Diagnosis Day - How It All Started
On May 17, 2013, we received a call from the pediatrician's office telling us that Baby Ben's newborn screening test results were abnormal. We went in to talk with them, and they told us he tested positive for cystic fibrosis. They reassured us that screening tests often have a high rate of false positive results and helped set us up for a diagnostic test at Loma Linda. We were scared and worried, but we felt good about our chances. Ben showed two different genetic mutations consistent with CF. Smokey and I had no idea whether we were carriers (it's a recessive gene, so both parents have to be carriers in order for a child to have the disease), and neither of our families has any known instance of CF. We set up the appointment for May 23.
We spent the entire day at the CF clinic at Loma Linda. We spoke with a nurse, a doctor, a respiratory therapist, and a social worker. Smokey and I had our blood drawn. Ben was examined and given a sweat test (the diagnostic test used to identify CF). Before the end of the day, the doctor gave us the news: our little Ben has cystic fibrosis.
What we didn't know, because the pediatrician's office are not genetic experts, is that for him to have two genes would greatly increase his odds of having the disease. With two gene mutations, there was only a very small possibility that they could both be on the same chromosome, which would have made him just a carrier. The sweat test results came back within a half hour. We won't get Smokey's and my blood test results for a couple of weeks, but they don't really matter at this point.
Cystic fibrosis causes mucus secretions in the lungs, making people with the disease more prone to respiratory illness and sometimes causing lung damage. Many people with CF also have pancreas issues that hinder the body's use of enzymes to break down food and help with nutrient absorption. We are awaiting lab results to tell us more about whether Ben is pancreas sufficient or pancreas insufficient. There are varying levels of CF--some patients have a milder case and don't exhibit all of the effects, while others need lung transplants because of damage to their lungs over time. As of right now, there is no cure for CF, but management of the disease has come a long way. Decades ago, kids diagnosed with CF didn't often see their 2nd birthdays, and now CF patients are living much longer. However, many of them still don't make it past their 30's or 40's.
Obviously we are devastated. The positive in all this is that he is a very healthy little boy who is gaining weight like a champion. At his appointment last week, he weighed 12 lbs 7 oz and was 23 inches long already. This is good news, because it most likely means his pancreas is functioning correctly.

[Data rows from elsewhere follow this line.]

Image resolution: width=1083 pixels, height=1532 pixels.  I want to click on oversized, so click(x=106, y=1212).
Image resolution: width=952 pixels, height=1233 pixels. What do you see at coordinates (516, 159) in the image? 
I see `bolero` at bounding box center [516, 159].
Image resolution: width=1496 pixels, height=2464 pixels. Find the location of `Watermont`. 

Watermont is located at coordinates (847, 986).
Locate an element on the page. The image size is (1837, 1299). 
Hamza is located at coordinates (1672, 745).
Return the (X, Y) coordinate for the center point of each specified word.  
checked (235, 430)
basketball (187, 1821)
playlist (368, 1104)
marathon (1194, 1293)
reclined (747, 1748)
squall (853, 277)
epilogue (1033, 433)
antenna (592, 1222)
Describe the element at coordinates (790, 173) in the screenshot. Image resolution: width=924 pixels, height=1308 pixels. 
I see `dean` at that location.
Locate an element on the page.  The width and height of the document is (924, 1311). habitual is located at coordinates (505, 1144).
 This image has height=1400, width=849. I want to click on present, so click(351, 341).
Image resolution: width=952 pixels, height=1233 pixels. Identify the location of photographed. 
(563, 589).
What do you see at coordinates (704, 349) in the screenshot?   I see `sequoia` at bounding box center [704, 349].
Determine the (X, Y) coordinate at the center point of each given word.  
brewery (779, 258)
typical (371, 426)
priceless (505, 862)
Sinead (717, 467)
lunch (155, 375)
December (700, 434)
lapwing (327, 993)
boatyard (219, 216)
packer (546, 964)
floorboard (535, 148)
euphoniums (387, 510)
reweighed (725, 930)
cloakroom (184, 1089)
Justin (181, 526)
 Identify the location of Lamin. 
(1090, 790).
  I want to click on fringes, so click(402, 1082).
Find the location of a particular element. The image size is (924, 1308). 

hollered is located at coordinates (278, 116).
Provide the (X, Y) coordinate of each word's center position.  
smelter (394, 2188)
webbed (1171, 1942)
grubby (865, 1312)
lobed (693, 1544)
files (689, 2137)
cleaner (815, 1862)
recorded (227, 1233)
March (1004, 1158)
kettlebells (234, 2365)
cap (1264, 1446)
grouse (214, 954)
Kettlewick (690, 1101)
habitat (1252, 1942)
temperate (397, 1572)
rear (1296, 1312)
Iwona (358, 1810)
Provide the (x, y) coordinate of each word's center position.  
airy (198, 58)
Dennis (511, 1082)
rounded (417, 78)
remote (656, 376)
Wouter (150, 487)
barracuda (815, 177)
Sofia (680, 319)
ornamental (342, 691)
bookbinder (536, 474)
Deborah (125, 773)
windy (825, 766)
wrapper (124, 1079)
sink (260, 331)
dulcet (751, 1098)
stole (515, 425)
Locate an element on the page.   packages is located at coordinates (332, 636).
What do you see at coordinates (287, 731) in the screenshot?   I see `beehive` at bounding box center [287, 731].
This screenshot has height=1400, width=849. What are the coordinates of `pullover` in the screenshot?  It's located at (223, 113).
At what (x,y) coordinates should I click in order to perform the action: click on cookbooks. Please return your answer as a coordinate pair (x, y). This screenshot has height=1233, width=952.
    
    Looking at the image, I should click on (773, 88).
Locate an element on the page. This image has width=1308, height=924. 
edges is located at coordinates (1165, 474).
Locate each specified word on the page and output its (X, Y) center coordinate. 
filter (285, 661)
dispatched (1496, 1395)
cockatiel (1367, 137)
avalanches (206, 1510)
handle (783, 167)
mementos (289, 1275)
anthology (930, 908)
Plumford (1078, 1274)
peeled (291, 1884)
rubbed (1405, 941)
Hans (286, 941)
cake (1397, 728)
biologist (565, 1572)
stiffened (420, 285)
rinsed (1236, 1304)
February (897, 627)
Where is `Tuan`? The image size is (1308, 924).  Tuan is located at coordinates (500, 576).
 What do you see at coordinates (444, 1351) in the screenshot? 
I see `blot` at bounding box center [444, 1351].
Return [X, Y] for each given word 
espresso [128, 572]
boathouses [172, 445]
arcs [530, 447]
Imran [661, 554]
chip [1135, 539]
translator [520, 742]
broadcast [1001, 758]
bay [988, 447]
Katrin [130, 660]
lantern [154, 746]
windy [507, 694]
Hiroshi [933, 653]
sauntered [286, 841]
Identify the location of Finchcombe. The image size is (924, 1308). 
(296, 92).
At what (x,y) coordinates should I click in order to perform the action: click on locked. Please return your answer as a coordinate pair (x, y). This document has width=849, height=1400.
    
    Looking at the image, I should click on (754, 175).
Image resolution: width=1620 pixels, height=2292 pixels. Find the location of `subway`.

We were sent home with a very intimidating amount of stuff. We have an inhaler/mask with albuterol; he needs treatments of that twice a day. We have a contraption that we have to use to do percussive physiotherapy on his chest and back for 20 minutes after each breathing treatment. We have vitamins that we have to give every day. We have enzymes that we have to give before every feeding, which we have to give in a little bit of applesauce so they don't dissolve before they reach his stomach, and I have to do a sweep of his mouth before he eats to make sure they are gone before I feed him, because if they get on his face or my skin, they will burn. Once we have the results from the stool sample, we will hopefully find out that he is absorbing everything fine on his own, in which case we can discontinue the vitamins and enzymes.
We will need to visit Loma Linda once a month for follow-up appointments. We now officially qualify for the Navy's Exceptional Family Member Services, which means we may not be allowed to stay at China Lake any longer. They like members of the EFM group to be closer to a facility that can serve their needs.
There are a lot of unknowns in our life right now. We have a lot of questions and fears and concerns. But what we do know is that our little angel son is going to have some challenges ahead of him in life. He must be something really special, and though I am intimidated by our new future, I look forward to finding out just how much sunshine he is going to continue to bring to our lives.